Sunday, February 10, 2008

Alpine Tunnel

Journal Entry: Seventeen, Alpine Tunnel Hike

In the late 1873 the Denver, South Park, and Pacific Railway Company (D,SP, &P) formed in central Colorado. In 1879, a six month contract was awarded to the M. Cummins & Company to construct the Alpine Tunnel. This tunnel was to be a thirteen mile, two hundred foot wide right of way between the town sites of Quartz (in Gunnison County) and Hancock (in Chaffee County). At an altitude of 11,523 ft., it became the first tunnel constructed through the Continental Divide. The construction company and railroad shipped into Colorado thousands of Chinese migrant workers to help build this track. The construction began in July, 1880. The final construction ended in November of 1881 and the first train passed through the tunnel. This train carried supplies from the east side of the Continental Divide to the west side into Gunnison County. This railway was a narrow gauge track; 3ft. 0 in. was its width. These narrow tracks were substantially cheaper to build, equip, and operate than standard gauge or broad gauge railways, particularly in mountainous terrain. Narrow gauge railways have specialized use in mines and especially in Colorado in the 1800’s. In 1884 a major avalanche destroyed one of the small towns on the route so from 1887-1889 the tunnel closed for the winter months. In 1894 the DL&G railroad went into receivership. In 1885 four crew members were suffocated during the tunnel reopening. These continued to be a series of unfortunate events after this as, an engine house fire and a train collision in the tunnel in 1906.

Another reason for the demise of this railway was construction of modern roads in the Rockies that led to a decrease in revenue and traffic. The last train through the Alpine Tunnel was in November 1910. This was due to damage in the tunnel, and it not being worth repairing with a lack of traffic as the line failed to get much further beyond Gunnison on the west side.
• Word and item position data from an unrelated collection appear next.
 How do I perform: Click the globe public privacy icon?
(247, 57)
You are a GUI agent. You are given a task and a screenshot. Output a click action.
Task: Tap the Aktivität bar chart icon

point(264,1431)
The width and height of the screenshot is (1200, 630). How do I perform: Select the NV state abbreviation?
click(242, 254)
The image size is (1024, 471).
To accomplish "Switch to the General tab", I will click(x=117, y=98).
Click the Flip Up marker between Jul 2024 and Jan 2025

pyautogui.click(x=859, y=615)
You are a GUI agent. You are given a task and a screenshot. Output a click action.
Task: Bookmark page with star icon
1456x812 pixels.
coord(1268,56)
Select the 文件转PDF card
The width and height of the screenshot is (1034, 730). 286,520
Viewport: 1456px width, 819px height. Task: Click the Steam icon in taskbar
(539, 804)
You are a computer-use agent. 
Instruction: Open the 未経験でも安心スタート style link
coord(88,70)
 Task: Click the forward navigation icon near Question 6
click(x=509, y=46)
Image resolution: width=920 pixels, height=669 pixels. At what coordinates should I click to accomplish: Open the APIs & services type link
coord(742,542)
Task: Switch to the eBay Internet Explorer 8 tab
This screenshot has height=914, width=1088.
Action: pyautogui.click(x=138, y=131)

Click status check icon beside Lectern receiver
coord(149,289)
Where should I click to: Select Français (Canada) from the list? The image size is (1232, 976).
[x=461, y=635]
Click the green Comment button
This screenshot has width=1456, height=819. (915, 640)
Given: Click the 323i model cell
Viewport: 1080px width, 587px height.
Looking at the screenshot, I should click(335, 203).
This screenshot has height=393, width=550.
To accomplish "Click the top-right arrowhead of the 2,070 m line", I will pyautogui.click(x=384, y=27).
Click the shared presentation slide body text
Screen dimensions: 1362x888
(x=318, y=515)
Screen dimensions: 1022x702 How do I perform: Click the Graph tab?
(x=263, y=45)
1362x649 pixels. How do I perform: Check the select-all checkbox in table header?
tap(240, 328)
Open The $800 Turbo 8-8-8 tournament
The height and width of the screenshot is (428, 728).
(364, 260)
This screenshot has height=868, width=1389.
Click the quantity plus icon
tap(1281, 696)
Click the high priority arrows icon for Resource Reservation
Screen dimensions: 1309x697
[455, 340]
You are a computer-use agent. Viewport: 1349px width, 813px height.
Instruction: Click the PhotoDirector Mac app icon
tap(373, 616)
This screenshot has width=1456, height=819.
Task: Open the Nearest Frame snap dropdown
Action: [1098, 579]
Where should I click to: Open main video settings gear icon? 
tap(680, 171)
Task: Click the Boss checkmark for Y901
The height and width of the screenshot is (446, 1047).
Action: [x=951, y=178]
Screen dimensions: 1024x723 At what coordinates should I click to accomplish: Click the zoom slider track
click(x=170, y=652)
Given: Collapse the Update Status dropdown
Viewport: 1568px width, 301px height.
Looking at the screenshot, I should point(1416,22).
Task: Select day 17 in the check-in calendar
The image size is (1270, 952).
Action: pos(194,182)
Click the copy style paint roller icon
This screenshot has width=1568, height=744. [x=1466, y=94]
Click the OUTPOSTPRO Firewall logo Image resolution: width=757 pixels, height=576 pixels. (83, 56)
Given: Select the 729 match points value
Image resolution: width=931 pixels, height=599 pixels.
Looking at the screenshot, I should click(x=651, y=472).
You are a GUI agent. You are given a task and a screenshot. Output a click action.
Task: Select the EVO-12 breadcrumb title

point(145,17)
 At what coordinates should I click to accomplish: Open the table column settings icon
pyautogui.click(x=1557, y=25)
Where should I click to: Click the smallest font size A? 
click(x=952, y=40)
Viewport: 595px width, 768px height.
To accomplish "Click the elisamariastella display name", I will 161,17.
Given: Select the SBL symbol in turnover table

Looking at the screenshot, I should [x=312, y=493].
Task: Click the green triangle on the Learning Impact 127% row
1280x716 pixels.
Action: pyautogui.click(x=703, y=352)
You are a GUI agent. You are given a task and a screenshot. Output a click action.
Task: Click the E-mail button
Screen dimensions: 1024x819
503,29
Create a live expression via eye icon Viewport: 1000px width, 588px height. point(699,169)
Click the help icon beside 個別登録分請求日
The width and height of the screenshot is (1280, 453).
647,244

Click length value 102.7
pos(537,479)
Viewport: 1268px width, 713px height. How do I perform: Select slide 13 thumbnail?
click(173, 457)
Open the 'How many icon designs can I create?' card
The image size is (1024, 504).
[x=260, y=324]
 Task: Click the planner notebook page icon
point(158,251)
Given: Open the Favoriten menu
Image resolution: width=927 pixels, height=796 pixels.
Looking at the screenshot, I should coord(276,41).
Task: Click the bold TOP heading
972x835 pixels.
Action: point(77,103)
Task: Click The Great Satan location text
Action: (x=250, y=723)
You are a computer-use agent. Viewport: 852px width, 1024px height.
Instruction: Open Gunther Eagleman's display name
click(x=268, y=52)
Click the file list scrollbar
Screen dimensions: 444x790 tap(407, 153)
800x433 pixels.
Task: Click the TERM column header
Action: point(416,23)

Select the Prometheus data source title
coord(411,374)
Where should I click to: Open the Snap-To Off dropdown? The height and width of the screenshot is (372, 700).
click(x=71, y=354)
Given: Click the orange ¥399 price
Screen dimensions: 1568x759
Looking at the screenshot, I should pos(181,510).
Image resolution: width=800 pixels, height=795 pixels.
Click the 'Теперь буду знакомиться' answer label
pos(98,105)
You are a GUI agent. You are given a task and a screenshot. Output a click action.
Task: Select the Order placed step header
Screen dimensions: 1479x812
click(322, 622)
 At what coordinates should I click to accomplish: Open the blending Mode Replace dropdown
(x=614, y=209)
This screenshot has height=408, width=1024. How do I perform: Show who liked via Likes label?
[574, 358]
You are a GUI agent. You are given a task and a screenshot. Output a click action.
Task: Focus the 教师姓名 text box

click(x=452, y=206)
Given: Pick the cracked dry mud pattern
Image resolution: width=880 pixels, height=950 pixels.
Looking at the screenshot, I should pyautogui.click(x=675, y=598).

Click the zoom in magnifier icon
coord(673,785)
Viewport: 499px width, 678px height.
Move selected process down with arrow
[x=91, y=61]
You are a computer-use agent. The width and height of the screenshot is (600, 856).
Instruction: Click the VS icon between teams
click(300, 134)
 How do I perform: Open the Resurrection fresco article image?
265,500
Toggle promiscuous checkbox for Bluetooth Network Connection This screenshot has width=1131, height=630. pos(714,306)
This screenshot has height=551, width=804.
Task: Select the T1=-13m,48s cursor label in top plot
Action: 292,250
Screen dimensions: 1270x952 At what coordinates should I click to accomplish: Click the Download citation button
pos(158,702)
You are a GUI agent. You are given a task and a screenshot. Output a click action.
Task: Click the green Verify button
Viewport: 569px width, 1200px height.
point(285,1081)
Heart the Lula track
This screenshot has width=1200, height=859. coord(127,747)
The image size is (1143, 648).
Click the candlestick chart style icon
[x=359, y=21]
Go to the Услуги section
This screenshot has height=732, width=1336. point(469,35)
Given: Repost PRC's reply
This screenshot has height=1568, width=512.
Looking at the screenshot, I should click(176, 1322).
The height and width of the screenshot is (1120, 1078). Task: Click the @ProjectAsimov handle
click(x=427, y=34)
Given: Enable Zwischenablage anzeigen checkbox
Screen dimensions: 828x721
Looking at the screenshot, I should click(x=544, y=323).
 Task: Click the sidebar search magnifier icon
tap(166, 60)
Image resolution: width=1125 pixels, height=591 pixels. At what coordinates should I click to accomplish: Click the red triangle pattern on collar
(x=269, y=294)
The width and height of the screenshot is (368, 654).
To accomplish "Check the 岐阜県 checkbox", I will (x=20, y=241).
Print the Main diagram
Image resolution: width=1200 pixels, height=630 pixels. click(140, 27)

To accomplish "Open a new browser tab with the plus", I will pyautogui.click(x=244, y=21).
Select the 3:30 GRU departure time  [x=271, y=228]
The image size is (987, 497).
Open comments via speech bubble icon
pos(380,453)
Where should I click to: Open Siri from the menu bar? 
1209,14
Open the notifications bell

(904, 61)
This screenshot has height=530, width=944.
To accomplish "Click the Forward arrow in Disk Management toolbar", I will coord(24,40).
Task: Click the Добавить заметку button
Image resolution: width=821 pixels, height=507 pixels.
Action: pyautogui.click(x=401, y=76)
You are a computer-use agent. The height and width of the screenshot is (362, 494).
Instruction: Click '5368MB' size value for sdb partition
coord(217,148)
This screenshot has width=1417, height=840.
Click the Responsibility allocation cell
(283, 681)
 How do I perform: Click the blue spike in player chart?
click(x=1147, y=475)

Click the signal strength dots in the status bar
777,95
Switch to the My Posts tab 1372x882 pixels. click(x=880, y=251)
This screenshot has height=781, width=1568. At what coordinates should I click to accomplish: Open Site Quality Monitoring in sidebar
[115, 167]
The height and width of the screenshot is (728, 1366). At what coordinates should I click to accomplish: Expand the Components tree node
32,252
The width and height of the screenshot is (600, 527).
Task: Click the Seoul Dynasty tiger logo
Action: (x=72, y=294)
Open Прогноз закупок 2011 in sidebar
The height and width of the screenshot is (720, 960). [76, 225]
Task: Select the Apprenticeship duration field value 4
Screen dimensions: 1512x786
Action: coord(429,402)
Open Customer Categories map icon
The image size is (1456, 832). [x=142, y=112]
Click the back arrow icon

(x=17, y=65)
The old rail bed was converted into a road by the Mile_Hi Jeep club in 1967. In 1995, the Forest Service and the Alpine Tunnel Historic District began restoration project of this area. Now both ends of the tunnel are an every day Joe’s favorite hike.

The rail bed is a slowly climbing 3% grade that ends at the opening in the mountain where the tunnel began. This is a historical site that has been filled in with rocks. The old rail bed is now a hiking trail on each side of the Divide. Hikers have a breathtaking view of a large gulch with high mountain saddles. This rail bed traverses along side the slope of Hancock Pass and has a continuous flow of rain water trickling down the embankment. Every minute crack and cranny has some variety of flowers growing in the rock in the summer. The entire hike looks like a well planned, but natural wildflower terrarium. The flowers seen here are Columbine, pussytoes, geraniums, purple fringe, goldenweed, alpine sulphur flower, arnica and wild strawberries.